My father died in 2000 during a complicated surgery to repair his fragile aorta, and my mother was left in the house with all of the stuff. After a year, it was clear that she didn’t have the wherewithal to deal with it. We kids got a week to get it ready to put on the market before I had to return to California and my family. We packed photo albums and some memorabilia and wrapped my heirloom porcelain Arabian horse. My husband found a torn plastic bag underneath a chair with a thousand dollars in small bills, leftover from when my father would sell his samples at the end of a trade show. We sifted through as much as we could, but it would have taken a year to examine every object.

Finally, exhausted, I found an estate-sale organizer in one of their piles of Yellow Pages. It seemed like the perfect solution. I’d been to an estate sale at one of their neighbor’s homes: The china and silver were laid out on the dining room table, the knick-knacks arranged on shelves and coffee tables – everything labeled with colored dots. It all felt so orderly. I imagined people admiring the Rainbow glass decanters, the precious dollhouse rocking chairs. Beautifully displayed, it would prove to the world that this was no hoarding situation; it was valuable merchandise, and people would pay good money for it. The organizer lady followed me through the house, threading her way between cartons, taking notes. “This is worth a minimum of 20k,” she reassured me, and I was happy, thinking of the check I’d be able to give my mother.

I was back on the West coast when she delivered the stunning news: Not only was she not going to be sending us that hefty check, but we owed her over $6,000 to pay for four full dumpsters. I sat down, unable to breath. “Dumpsters?” She explained that the contents of the house were just too overwhelming and the only thing she’d been able to salvage for sale was their black walnut dining table and the Ethan Allen bedroom set from my room. “But what about the estate sale?” I pleaded. Too much trouble, she said.

For years, I had nightmares about the shattered glass, the thousands of pieces of jewelry, all of my father’s livelihood, gone to dumpsters. Even my piano, she’d said. “You can’t even give away pianos these days,” she’d sniffed. A last-minute call to my old elementary school saved it from the dumpster.

People say that one man’s trash is another man’s treasure. But here, all of my father’s treasures had been relegated indiscriminately to the trash bin, and it broke my heart.

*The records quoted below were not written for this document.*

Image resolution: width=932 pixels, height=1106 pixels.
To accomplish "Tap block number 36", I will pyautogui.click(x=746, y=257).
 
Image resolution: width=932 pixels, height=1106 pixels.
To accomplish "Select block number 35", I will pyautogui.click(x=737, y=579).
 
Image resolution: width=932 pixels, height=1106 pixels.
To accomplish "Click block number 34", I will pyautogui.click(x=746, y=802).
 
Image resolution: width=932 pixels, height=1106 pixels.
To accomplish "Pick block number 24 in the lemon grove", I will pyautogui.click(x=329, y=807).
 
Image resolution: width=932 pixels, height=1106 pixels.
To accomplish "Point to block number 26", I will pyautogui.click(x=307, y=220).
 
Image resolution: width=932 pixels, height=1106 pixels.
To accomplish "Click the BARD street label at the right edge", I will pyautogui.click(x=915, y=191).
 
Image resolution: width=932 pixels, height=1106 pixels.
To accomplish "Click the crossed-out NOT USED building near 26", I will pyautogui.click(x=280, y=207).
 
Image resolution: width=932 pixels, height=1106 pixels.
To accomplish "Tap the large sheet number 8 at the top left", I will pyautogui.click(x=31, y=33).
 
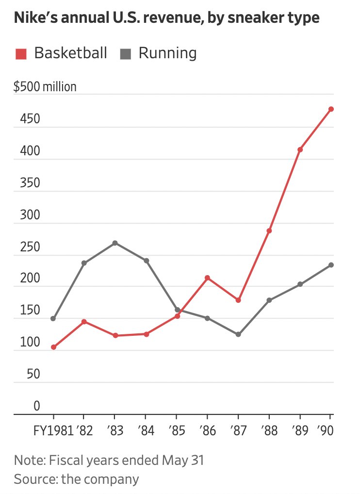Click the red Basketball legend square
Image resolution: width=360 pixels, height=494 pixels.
click(21, 53)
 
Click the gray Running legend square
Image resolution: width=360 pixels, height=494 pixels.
click(126, 53)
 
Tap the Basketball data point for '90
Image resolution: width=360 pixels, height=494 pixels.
click(331, 109)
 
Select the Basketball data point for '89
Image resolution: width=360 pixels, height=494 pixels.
click(300, 149)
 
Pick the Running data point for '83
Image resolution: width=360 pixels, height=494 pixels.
click(115, 243)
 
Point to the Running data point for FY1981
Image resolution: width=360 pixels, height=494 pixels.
click(53, 319)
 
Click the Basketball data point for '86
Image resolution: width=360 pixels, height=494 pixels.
click(208, 278)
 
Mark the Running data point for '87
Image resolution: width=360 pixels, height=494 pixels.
click(238, 334)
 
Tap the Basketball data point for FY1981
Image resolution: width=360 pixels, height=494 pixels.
click(53, 347)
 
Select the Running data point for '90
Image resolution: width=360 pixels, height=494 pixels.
click(331, 265)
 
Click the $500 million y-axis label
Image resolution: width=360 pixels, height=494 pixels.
click(45, 87)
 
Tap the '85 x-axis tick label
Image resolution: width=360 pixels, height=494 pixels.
click(176, 430)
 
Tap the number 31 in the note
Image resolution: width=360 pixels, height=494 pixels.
click(196, 460)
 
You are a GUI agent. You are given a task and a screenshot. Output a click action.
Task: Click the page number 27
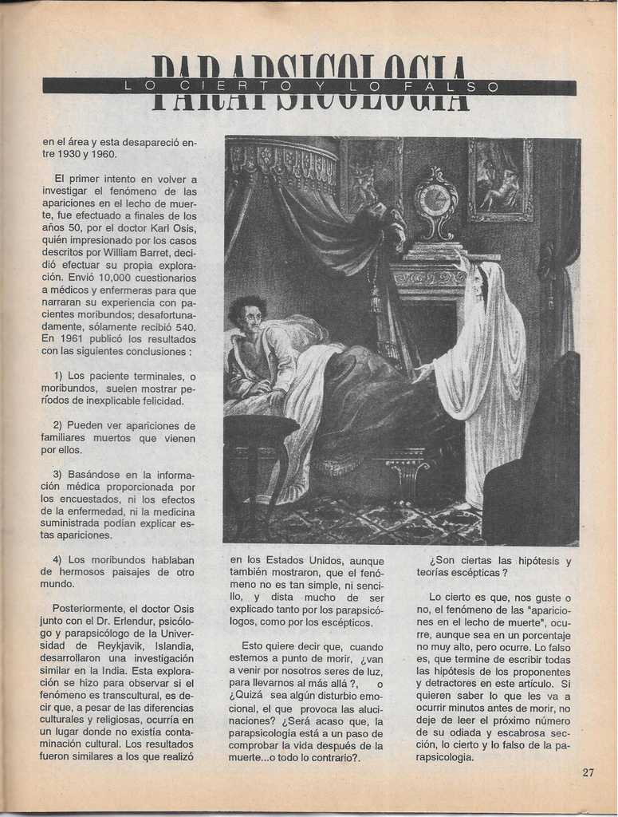coord(588,772)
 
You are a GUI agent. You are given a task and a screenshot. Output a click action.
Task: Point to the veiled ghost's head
coord(480,281)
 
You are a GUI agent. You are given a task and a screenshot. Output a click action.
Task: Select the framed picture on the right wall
coord(500,180)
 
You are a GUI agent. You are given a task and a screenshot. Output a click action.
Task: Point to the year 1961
coord(73,338)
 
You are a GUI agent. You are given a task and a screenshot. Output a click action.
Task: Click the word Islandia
coord(171,645)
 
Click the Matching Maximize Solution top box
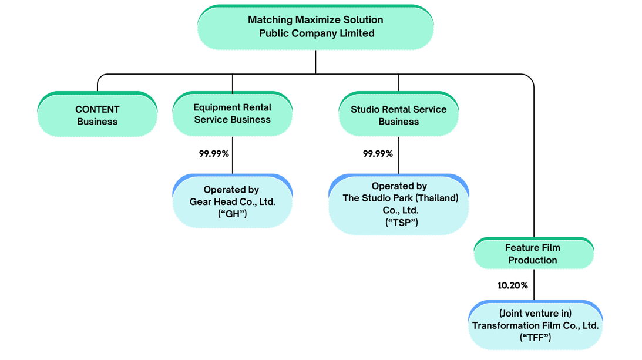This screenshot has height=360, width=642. (315, 27)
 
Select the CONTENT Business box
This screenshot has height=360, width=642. (98, 114)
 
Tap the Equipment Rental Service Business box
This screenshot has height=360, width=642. (233, 113)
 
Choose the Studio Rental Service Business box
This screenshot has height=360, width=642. (398, 113)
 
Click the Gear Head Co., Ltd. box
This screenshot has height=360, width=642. (233, 201)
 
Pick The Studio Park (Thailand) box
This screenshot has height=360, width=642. (399, 204)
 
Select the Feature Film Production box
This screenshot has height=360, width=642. (533, 253)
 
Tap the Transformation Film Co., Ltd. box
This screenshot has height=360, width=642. (535, 325)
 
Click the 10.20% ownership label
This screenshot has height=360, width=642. (513, 285)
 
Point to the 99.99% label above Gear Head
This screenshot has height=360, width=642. (214, 154)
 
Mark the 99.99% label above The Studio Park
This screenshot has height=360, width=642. (378, 154)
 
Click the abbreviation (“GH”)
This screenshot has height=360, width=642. (233, 214)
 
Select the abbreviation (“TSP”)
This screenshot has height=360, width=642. (401, 223)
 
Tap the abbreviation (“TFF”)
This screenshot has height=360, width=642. (536, 338)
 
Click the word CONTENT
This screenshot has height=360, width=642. (98, 109)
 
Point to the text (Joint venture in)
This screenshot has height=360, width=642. (535, 313)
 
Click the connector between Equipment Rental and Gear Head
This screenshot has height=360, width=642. (233, 155)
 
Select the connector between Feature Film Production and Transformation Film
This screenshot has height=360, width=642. (534, 285)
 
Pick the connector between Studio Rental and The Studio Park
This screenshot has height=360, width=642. (399, 155)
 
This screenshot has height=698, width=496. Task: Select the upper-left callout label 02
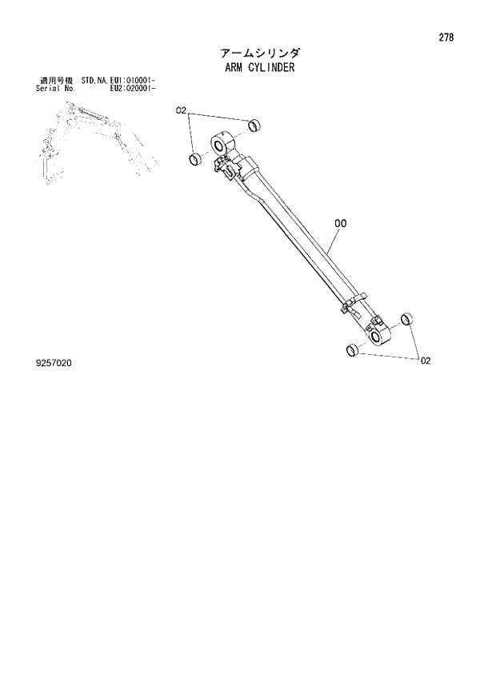point(181,110)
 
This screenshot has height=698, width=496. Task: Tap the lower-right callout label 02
point(426,361)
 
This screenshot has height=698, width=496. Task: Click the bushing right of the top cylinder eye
point(254,126)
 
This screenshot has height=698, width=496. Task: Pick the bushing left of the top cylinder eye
point(194,158)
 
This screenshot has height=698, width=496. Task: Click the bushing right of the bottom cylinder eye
point(406,319)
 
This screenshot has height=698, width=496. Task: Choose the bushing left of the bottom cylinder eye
point(350,349)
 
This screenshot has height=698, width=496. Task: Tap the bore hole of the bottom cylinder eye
point(375,339)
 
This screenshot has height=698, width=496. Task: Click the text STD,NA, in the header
point(94,81)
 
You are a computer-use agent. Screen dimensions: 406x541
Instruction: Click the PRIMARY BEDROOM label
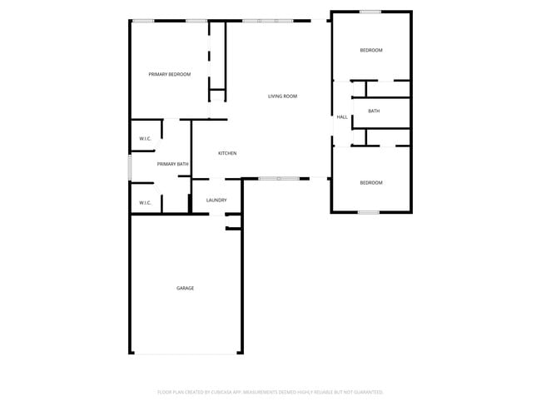[170, 75]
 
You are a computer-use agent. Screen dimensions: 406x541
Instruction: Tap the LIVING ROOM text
[282, 97]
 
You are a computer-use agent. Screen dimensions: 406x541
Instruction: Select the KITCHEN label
[227, 153]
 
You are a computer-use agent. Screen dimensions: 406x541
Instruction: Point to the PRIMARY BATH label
[172, 164]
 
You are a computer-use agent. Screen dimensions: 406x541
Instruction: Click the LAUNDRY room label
[216, 201]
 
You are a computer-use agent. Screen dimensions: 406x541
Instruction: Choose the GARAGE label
[185, 288]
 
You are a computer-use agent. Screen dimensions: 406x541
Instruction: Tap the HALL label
[342, 117]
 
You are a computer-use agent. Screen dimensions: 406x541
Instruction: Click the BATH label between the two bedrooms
[374, 111]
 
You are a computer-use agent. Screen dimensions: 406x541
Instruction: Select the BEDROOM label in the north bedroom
[371, 51]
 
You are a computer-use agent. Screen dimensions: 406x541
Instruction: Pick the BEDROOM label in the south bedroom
[371, 183]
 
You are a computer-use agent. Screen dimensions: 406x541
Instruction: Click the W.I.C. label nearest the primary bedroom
[145, 138]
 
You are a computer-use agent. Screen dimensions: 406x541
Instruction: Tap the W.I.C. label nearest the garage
[145, 202]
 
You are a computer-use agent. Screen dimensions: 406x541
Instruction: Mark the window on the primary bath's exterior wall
[130, 166]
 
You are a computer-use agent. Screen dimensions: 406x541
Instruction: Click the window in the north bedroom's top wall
[370, 12]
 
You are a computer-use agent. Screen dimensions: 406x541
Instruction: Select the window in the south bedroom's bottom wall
[369, 212]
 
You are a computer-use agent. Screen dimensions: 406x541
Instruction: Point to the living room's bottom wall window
[279, 178]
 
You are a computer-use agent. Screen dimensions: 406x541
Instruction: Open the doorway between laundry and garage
[216, 214]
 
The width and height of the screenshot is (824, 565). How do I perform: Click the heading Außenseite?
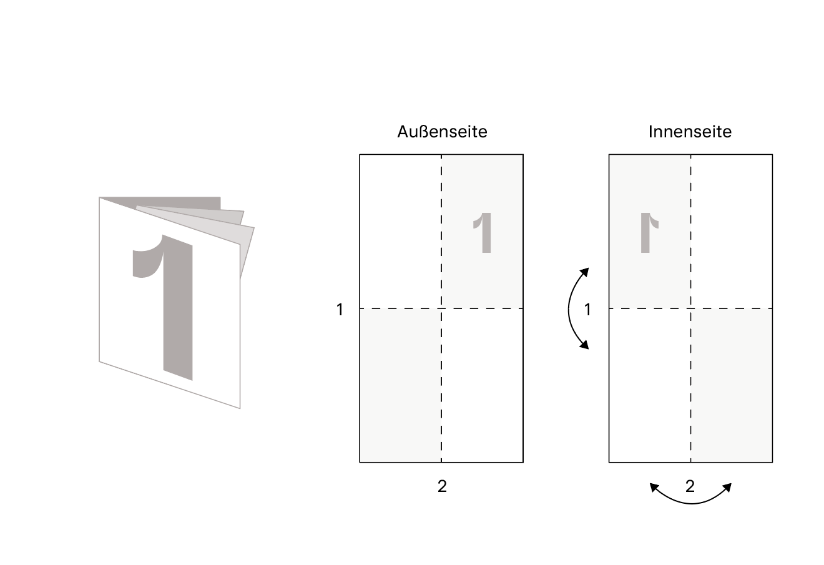[x=442, y=132]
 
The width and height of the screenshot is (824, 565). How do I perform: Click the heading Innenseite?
[x=690, y=132]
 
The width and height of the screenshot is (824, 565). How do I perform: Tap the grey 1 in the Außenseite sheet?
[x=483, y=233]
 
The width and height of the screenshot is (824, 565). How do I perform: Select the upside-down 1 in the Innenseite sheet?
[x=649, y=233]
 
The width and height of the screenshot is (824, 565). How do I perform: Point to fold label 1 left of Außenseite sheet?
[x=340, y=310]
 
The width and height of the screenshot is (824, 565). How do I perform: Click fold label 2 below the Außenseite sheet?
[x=442, y=486]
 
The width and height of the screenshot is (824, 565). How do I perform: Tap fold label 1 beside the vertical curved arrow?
[x=587, y=310]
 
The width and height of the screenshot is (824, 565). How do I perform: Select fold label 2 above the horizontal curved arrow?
[x=690, y=486]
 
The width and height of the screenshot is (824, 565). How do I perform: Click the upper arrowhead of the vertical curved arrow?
[x=584, y=272]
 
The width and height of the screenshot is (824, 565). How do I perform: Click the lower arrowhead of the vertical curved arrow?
[x=584, y=344]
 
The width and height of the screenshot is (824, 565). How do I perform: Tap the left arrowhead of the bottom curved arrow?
[x=654, y=488]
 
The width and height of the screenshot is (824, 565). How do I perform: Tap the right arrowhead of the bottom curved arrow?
[x=727, y=488]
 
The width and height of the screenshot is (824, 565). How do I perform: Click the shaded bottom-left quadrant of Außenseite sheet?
[x=400, y=385]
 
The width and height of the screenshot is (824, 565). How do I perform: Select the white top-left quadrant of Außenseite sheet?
[x=400, y=232]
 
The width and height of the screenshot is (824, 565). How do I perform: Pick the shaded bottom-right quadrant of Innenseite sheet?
[x=732, y=385]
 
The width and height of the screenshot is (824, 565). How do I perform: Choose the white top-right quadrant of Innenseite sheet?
[x=732, y=232]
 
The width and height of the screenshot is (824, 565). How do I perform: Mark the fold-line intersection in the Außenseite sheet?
[x=441, y=308]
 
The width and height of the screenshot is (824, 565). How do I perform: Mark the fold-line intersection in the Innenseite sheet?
[x=691, y=308]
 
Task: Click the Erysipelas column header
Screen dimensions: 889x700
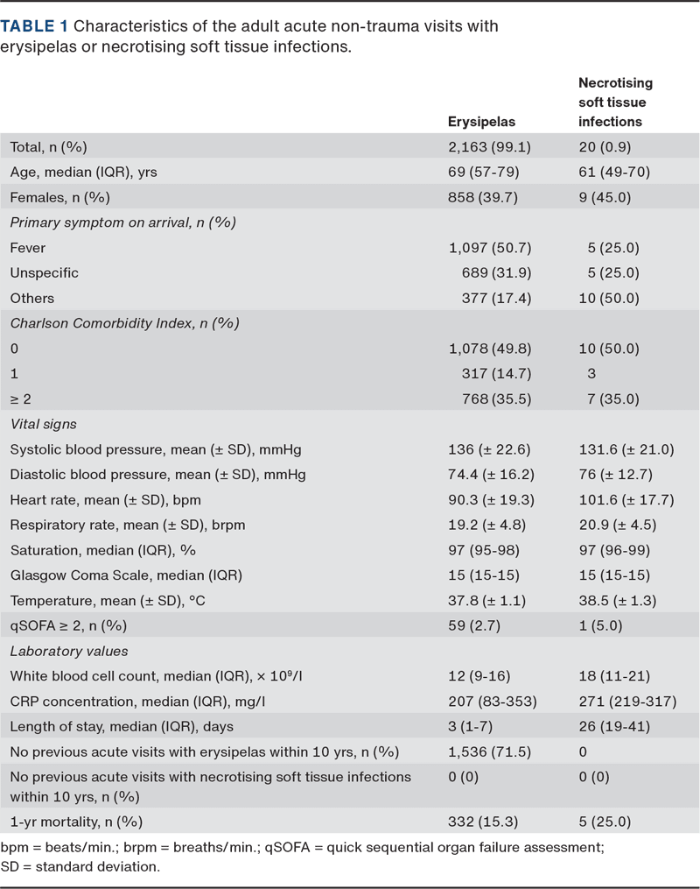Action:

I began my adult life with nothing more than a Toyota hatchback filled with record albums, some clothes and books. Now, my own house is filled with three decades of accumulation. I’ve desperately read The Magical Art of Tidying as well as a dozen (or maybe a gross) other self-help decluttering books. The “dirt room” under our house, hundreds of square feet of shelving and random boxes, resists all my good intentions to purge. Somewhere in those shelves sits a carton marked “antique dollhouse furniture.” I haven’t been able to let go of it, nor the rough plywood dollhouse that my father built for my daughters. The proof coins are still in their shoebox in my closet. I am my father’s daughter.